Adding facilities for general classification problems might also be useful. Sean suggests using ECJ's boolean problems as the basis of this. Two parts: 1. adding facilities for importing data, as opposed to synthesizing training and test data from multiplexer and similar functions. 2. Calculating fitness based on true positive, true negative, false positive, false negative, perhaps with weighting towards difficult class, etc, rather than just summing true positive and true negative.

- Choose a non-numeric problem

Perhaps a game?

- Finalise "recommended benchmarks" and call for comments

Initial aim is to encourage discussion, criticism, refinement and then hopefully acceptance of suggested benchmarks.
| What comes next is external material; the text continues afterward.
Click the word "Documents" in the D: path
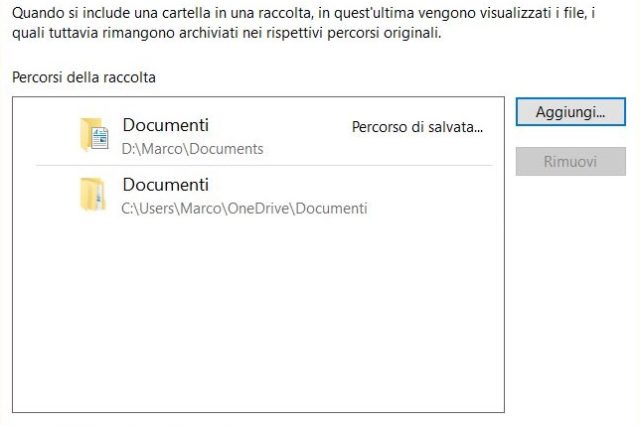The width and height of the screenshot is (640, 426). pyautogui.click(x=232, y=149)
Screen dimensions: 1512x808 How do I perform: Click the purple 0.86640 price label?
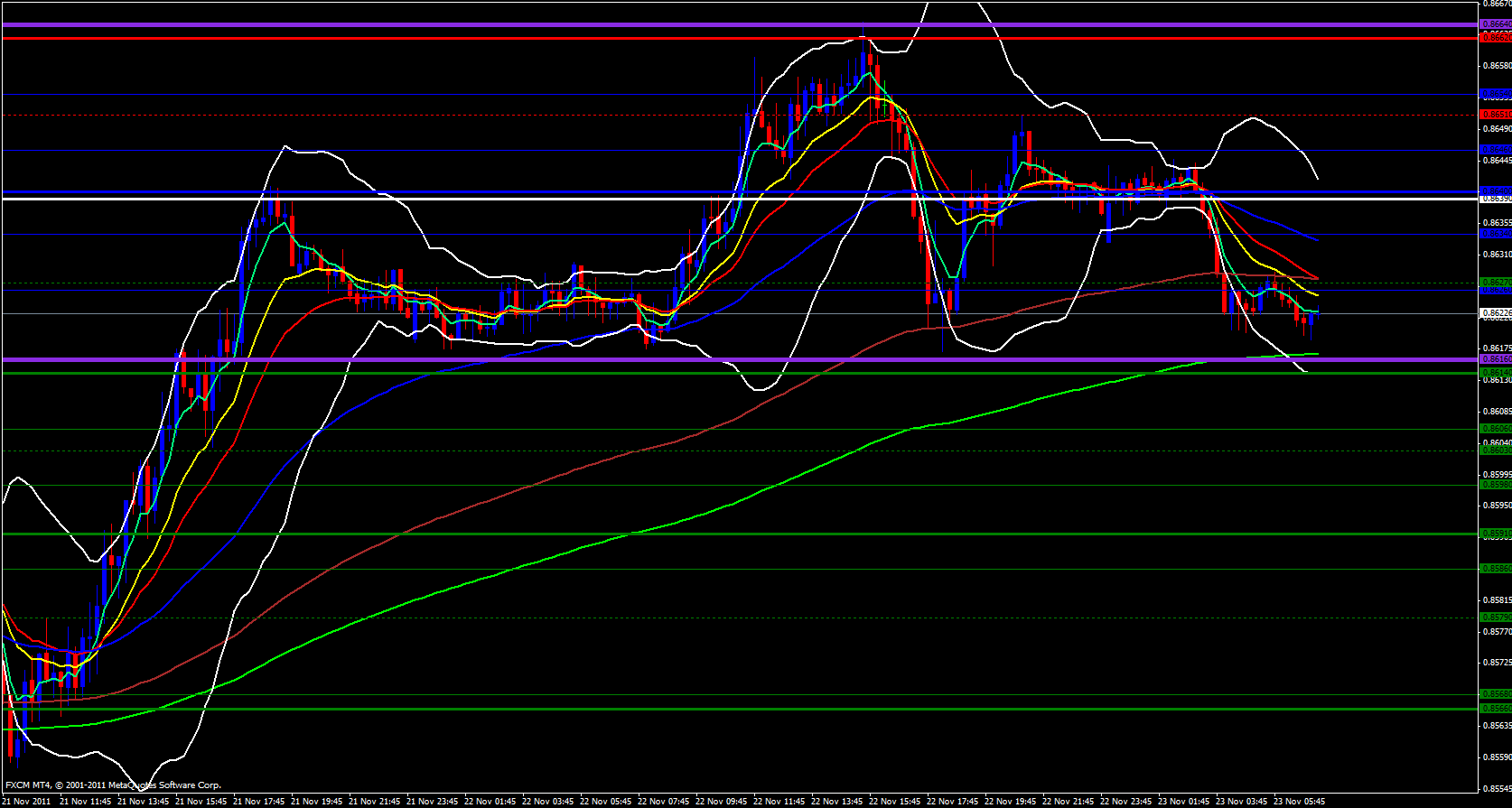pyautogui.click(x=1495, y=24)
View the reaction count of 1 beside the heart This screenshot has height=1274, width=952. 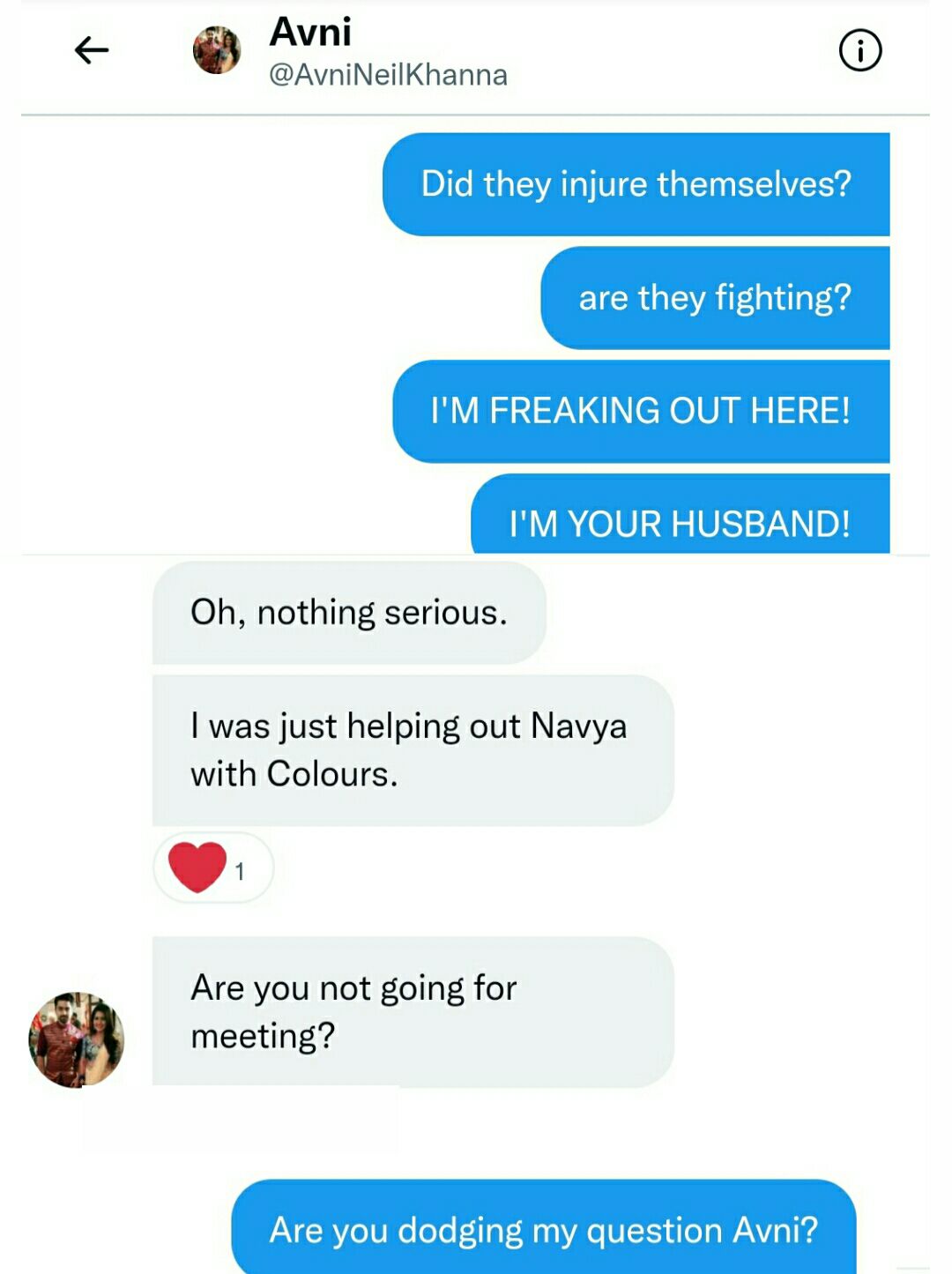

Longer-term, the aim is to converge on a small set of existing problems, rather than to propose new problems.

- Write a paper

**Done**

- Make a website for the project, and open a wiki page for editing

**Done**

- Establish a competition?

Competitions exist for several games, and there is the GECCO industrial challenge. In such competitions, people compete to do the best they can and are free to use any language, any representation, etc. Problems are hard enough that no-one solves them exactly. Maybe our symbolic regression and symbolic classification benchmarks could form the basis of a competition.